▶ **Instructions for the task**
Return each line of the data below that contains the string "click".

== Dataset

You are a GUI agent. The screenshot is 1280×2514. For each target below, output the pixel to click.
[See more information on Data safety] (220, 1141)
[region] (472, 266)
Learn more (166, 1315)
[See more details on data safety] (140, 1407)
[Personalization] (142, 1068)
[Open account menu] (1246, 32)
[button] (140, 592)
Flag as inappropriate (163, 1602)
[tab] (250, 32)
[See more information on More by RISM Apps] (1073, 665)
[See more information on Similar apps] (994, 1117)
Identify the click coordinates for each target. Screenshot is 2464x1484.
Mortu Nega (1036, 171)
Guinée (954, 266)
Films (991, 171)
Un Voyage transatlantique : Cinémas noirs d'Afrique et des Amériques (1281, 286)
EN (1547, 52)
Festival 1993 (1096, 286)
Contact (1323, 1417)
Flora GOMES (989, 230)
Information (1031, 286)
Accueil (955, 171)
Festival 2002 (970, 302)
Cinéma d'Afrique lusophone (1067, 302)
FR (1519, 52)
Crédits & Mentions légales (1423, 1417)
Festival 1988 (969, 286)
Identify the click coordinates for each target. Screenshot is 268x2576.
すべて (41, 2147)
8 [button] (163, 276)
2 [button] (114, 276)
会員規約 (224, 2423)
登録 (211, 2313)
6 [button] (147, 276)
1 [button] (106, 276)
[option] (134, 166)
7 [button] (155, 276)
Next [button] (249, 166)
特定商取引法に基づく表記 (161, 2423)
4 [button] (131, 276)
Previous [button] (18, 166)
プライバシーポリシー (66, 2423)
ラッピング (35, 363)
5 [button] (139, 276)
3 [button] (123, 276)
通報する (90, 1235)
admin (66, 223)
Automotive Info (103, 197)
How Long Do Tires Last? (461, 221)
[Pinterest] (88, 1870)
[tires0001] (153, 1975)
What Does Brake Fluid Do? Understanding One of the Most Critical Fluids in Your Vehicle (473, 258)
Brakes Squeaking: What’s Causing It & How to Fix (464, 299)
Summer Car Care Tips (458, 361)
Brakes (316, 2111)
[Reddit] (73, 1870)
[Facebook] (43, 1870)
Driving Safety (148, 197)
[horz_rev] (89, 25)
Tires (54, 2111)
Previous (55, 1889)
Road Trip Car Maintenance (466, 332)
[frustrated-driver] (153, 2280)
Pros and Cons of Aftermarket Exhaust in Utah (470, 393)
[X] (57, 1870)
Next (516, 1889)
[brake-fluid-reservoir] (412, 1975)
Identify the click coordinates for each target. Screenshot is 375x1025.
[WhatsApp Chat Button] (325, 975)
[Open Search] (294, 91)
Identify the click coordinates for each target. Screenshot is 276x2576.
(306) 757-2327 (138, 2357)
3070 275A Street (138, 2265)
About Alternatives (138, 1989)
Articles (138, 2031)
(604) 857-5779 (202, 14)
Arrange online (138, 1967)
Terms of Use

====

▶ **Answer**
You are a GUI agent. The screenshot is 1280×2514. For each target below, output the pixel to click.
Identify the click coordinates for each target. Screenshot is 2464x1484.
Identify the click coordinates for each target. Screenshot is 268x2576.
Identify the click coordinates for each target. Screenshot is 375x1025.
Identify the click coordinates for each target. Screenshot is 276x2576.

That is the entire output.